_DATA SHOWN_.
* * * * * * *
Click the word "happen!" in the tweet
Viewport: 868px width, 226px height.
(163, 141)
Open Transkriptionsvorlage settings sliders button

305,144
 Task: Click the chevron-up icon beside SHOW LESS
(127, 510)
* * * * * * *
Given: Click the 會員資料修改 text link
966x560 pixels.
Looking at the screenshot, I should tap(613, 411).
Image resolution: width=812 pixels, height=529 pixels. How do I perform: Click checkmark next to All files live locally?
* * * * * * *
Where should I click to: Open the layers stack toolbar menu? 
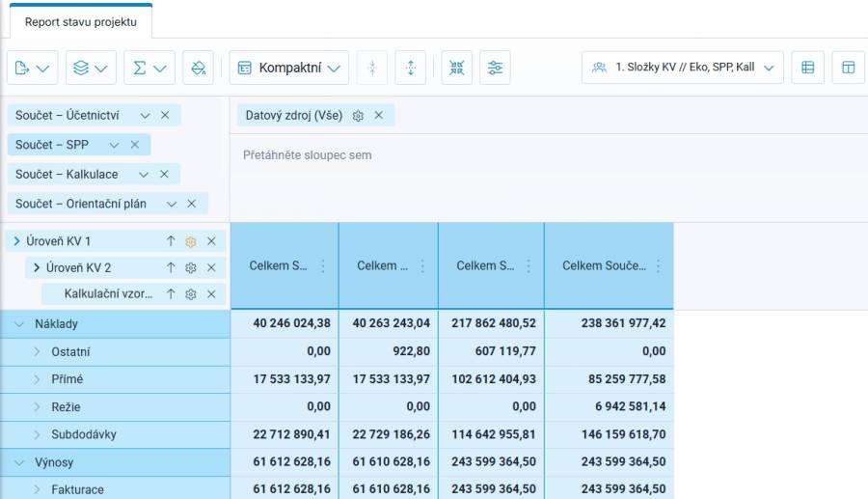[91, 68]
* * * * * * *
_DIRECTIONS_. Take the records above and return, word for word, only the lines that fall from the line with "966x560 pixels." to the line with "Image resolution: width=812", both of them included.

_ANSWER BOX_.
966x560 pixels.
Looking at the screenshot, I should tap(613, 411).
Image resolution: width=812 pixels, height=529 pixels. How do I perform: Click checkmark next to All files live locally?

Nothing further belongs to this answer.